== Available data ==
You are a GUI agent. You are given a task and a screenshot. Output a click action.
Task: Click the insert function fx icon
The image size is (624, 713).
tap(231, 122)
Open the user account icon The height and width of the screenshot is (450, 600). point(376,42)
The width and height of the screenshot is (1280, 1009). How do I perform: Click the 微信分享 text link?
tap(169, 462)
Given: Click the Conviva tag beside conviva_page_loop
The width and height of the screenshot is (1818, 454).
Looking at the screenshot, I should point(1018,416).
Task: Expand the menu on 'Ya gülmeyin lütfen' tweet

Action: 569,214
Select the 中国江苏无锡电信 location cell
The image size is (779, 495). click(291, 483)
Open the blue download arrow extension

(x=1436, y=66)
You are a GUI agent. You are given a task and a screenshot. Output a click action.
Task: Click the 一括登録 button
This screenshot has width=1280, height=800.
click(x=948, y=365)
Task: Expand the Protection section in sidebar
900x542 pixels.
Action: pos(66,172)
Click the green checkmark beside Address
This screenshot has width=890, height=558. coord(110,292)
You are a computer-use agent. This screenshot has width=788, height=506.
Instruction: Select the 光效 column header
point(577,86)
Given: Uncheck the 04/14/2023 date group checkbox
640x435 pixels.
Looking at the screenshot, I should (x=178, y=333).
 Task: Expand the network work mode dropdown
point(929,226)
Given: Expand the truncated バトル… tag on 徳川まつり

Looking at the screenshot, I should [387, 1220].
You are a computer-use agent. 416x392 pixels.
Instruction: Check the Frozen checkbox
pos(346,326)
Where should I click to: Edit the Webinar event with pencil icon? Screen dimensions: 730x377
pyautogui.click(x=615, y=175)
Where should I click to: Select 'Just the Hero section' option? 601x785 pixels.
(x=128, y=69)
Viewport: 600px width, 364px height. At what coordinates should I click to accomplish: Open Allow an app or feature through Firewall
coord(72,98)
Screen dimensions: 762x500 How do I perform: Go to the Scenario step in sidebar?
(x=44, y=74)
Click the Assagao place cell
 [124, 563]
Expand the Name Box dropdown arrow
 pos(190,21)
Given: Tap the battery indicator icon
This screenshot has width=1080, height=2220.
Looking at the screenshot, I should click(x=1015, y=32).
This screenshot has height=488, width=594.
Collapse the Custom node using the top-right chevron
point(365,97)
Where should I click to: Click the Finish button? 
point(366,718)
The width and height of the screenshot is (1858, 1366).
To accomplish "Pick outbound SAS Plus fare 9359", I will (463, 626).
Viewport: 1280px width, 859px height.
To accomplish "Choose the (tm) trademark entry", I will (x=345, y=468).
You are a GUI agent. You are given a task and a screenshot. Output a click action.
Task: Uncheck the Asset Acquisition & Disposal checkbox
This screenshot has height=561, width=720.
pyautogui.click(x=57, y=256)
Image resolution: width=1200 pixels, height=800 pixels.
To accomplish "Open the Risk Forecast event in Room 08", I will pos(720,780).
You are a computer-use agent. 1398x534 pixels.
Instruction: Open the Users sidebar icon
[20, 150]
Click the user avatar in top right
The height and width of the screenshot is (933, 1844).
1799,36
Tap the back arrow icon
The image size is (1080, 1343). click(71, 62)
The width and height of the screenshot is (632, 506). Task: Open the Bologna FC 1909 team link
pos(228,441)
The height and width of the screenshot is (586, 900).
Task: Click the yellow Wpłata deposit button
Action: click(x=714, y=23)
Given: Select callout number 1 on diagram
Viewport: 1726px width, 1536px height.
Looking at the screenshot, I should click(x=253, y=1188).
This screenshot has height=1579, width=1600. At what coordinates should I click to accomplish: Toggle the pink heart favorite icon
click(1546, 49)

== What needs to be done ==
All of the material above should be repeated word for word.

== Answer to this problem ==
You are a GUI agent. You are given a task and a screenshot. Output a click action.
Task: Click the insert function fx icon
The image size is (624, 713).
tap(231, 122)
Open the user account icon The height and width of the screenshot is (450, 600). point(376,42)
The width and height of the screenshot is (1280, 1009). How do I perform: Click the 微信分享 text link?
tap(169, 462)
Given: Click the Conviva tag beside conviva_page_loop
The width and height of the screenshot is (1818, 454).
Looking at the screenshot, I should point(1018,416).
Task: Expand the menu on 'Ya gülmeyin lütfen' tweet

Action: 569,214
Select the 中国江苏无锡电信 location cell
The image size is (779, 495). click(291, 483)
Open the blue download arrow extension

(x=1436, y=66)
You are a GUI agent. You are given a task and a screenshot. Output a click action.
Task: Click the 一括登録 button
This screenshot has width=1280, height=800.
click(x=948, y=365)
Task: Expand the Protection section in sidebar
900x542 pixels.
Action: pos(66,172)
Click the green checkmark beside Address
This screenshot has width=890, height=558. coord(110,292)
You are a computer-use agent. This screenshot has width=788, height=506.
Instruction: Select the 光效 column header
point(577,86)
Given: Uncheck the 04/14/2023 date group checkbox
640x435 pixels.
Looking at the screenshot, I should (x=178, y=333).
 Task: Expand the network work mode dropdown
point(929,226)
Given: Expand the truncated バトル… tag on 徳川まつり

Looking at the screenshot, I should [387, 1220].
You are a computer-use agent. 416x392 pixels.
Instruction: Check the Frozen checkbox
pos(346,326)
Where should I click to: Edit the Webinar event with pencil icon? Screen dimensions: 730x377
pyautogui.click(x=615, y=175)
Where should I click to: Select 'Just the Hero section' option? 601x785 pixels.
(x=128, y=69)
Viewport: 600px width, 364px height. At what coordinates should I click to accomplish: Open Allow an app or feature through Firewall
coord(72,98)
Screen dimensions: 762x500 How do I perform: Go to the Scenario step in sidebar?
(x=44, y=74)
Click the Assagao place cell
 [124, 563]
Expand the Name Box dropdown arrow
 pos(190,21)
Given: Tap the battery indicator icon
This screenshot has width=1080, height=2220.
Looking at the screenshot, I should click(x=1015, y=32).
This screenshot has height=488, width=594.
Collapse the Custom node using the top-right chevron
point(365,97)
Where should I click to: Click the Finish button? 
point(366,718)
The width and height of the screenshot is (1858, 1366).
To accomplish "Pick outbound SAS Plus fare 9359", I will (463, 626).
Viewport: 1280px width, 859px height.
To accomplish "Choose the (tm) trademark entry", I will (x=345, y=468).
You are a GUI agent. You are given a task and a screenshot. Output a click action.
Task: Uncheck the Asset Acquisition & Disposal checkbox
This screenshot has height=561, width=720.
pyautogui.click(x=57, y=256)
Image resolution: width=1200 pixels, height=800 pixels.
To accomplish "Open the Risk Forecast event in Room 08", I will pos(720,780).
You are a computer-use agent. 1398x534 pixels.
Instruction: Open the Users sidebar icon
[20, 150]
Click the user avatar in top right
The height and width of the screenshot is (933, 1844).
1799,36
Tap the back arrow icon
The image size is (1080, 1343). click(71, 62)
The width and height of the screenshot is (632, 506). Task: Open the Bologna FC 1909 team link
pos(228,441)
The height and width of the screenshot is (586, 900).
Task: Click the yellow Wpłata deposit button
Action: click(x=714, y=23)
Given: Select callout number 1 on diagram
Viewport: 1726px width, 1536px height.
Looking at the screenshot, I should click(x=253, y=1188).
This screenshot has height=1579, width=1600. At what coordinates should I click to accomplish: Toggle the pink heart favorite icon
click(1546, 49)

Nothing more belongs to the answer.